Chia Seeds

  March 3, 2012  |    Blog

Do chia seeds amp up your energy?

We know we’ve discussed chia seeds before, but we continue to get more and more questions about them and if they boost energy. The answer is…yes, but indirectly. Chia seeds are one of the highest plant-based sources of complete protein. So they work well in combination with fiber-filled carbohydrates; fibrous carbohydrates provide brain and muscle energy, and protein (like that found in chia seeds), slows digestion of the carbohydrates and provides a longer-lived energy from the carbohydrates. So to rev your energy, incorporate chia seeds into your meals simply by adding them to your morning berry and skim milk smoothie, mix them in with your oatmeal or other whole grain cereals, or even sprinkle them on top of your salad!
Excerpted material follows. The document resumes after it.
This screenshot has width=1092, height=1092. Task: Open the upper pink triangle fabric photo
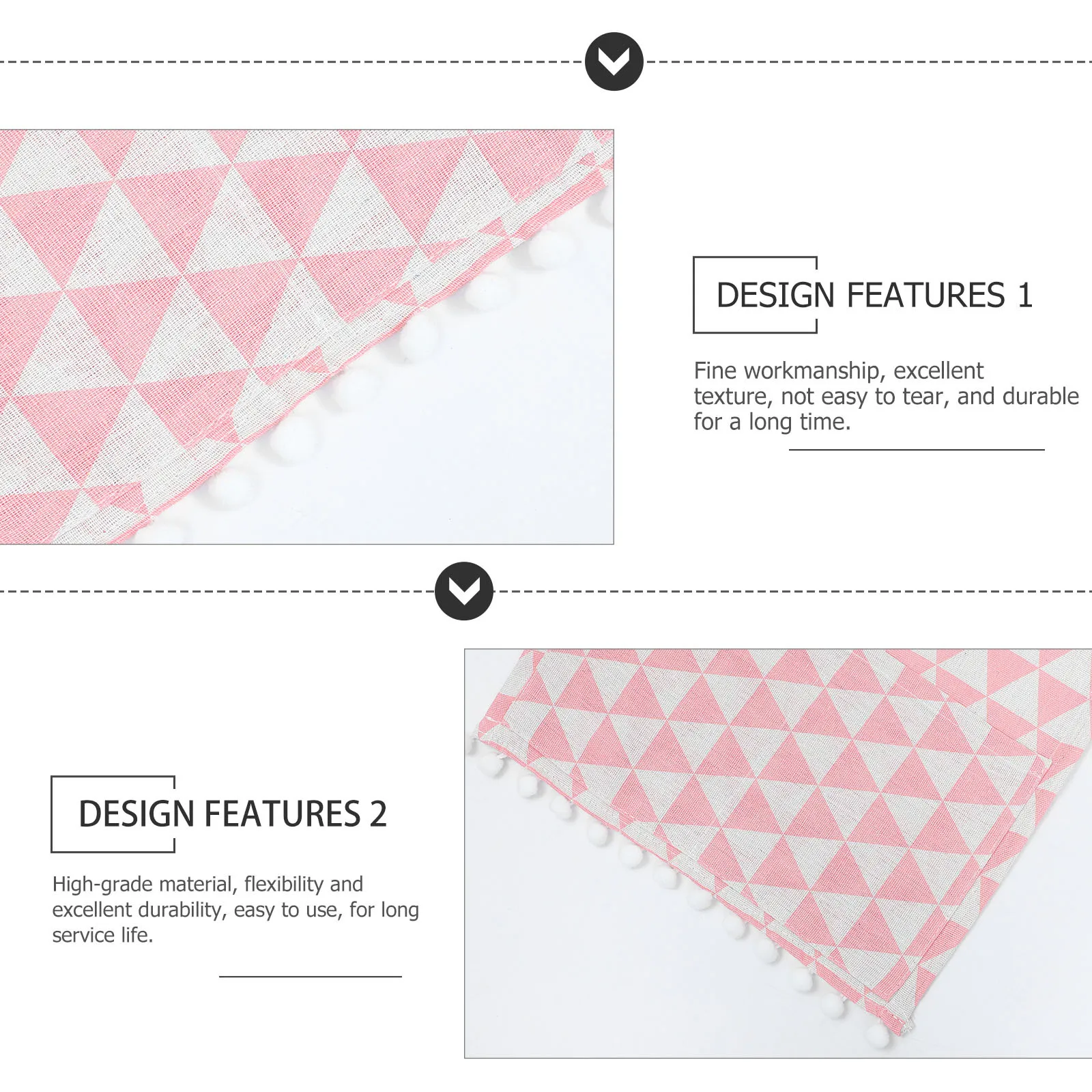pyautogui.click(x=306, y=336)
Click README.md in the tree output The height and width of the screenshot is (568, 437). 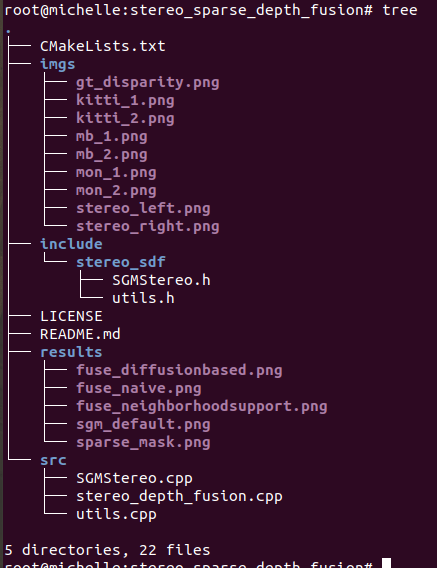(x=80, y=334)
We also love chia seeds because they are rich in omega-3 fatty acids, fiber, vitamins, minerals, and antioxidants. By taking two tablespoons of chia twice a day, you can consume 82% of the recommended fiber intake with less than 90 calories for every serving! How awesome is that?!

Want more? The seeds also contain insoluble and insoluble fiber. Insoluble fiber cannot be digested by the body and helps to keep food moving along the digestive process. Soluble fiber keeps the colon hydrated and aids in food movement. Chia seeds are also well known for helping people lose weight because they help to keep you feeling full. When you eat the seeds and drink water, a gel-like coating is formed around the seeds, increasing its size and weight. This gelling action helps your body think it’s full.

Chia seeds also contain powerful antioxidants that help to prevent free-radical damage in your body that leads to premature aging of the skin and inflammation and disease. Inflammation also causes a lot of other issues in the body and ultimately sucks you dry of your energy.

Nutritional Information for Chia Seeds

Serving size: 1 ounce; Calories: 137; Total Fat: 9g; Saturated Fat: 1g; Cholesterol: 0mg; Sodium: 5mg; Total Carbohydrate: 12g; Dietary Fiber: 11g; Protein: 4g

Have you tried chia seeds? How do you eat them? With cereal? Smoothies?